| > If P = NP, then P^X = NP^X for any oracle X, right? Edit: No, I think. See child comment by JadeNB. Probably wrong {
Yes, since we could just not invoke the oracle. But people do this sort of stuff to study it backwards e.g. what do P^X and NP^X (and any class^X) tell us about P and NP (and any other class).
} I hope this is clearer, let {A, B, C, ...} be the set of all oracles. For TM + A: P^A is the class of problems that can be done in P time on this machine. NP^A is the class of problems that can be done in NP time on this machine. Similarly for TM + B TM + C
... This theorem says that if we choose one of these oracle machines uniformly at random then P =/= NP in _its_ model of computation a.s.
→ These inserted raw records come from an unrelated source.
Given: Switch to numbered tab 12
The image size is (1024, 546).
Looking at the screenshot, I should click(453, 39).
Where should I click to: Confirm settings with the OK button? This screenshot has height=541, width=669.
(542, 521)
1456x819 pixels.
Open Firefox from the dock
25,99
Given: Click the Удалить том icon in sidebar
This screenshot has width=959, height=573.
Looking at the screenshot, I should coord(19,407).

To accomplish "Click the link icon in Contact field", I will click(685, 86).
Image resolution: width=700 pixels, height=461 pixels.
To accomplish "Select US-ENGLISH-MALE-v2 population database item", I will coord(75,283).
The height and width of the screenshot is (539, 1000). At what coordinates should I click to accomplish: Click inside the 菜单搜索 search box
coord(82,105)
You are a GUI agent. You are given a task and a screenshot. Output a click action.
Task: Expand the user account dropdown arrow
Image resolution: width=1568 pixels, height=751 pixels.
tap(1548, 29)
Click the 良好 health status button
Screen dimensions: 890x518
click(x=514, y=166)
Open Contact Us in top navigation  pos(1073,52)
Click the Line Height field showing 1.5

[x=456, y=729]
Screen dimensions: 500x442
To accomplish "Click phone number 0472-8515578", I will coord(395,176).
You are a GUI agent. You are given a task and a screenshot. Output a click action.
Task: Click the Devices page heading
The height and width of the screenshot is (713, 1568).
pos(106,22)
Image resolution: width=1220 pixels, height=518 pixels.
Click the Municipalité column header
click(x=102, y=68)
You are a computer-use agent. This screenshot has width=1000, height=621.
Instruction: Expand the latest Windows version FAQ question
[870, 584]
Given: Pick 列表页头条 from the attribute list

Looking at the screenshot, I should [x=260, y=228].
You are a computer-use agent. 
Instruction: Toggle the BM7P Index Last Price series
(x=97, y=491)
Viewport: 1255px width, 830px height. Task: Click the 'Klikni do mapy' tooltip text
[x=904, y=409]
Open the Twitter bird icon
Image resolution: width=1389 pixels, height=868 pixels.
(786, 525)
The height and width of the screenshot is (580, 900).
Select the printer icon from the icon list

This is an entirely probabilistic statement about machines that are more "powerful" than standard TMs. |
I think that only shows that P^X contains P and NP^X contains NP, not that P = NP implies P^X = NP^X. Indeed, my supposition that this implication holds seems to be false; openasocket (https://news.ycombinator.com/item?id=12893077) points to a paper mentioning a specific example of an oracle B so that P^B \ne NP^B. If my naïve reasoning were correct, then we'd be able to deduce that P \ne NP; but we famously can't.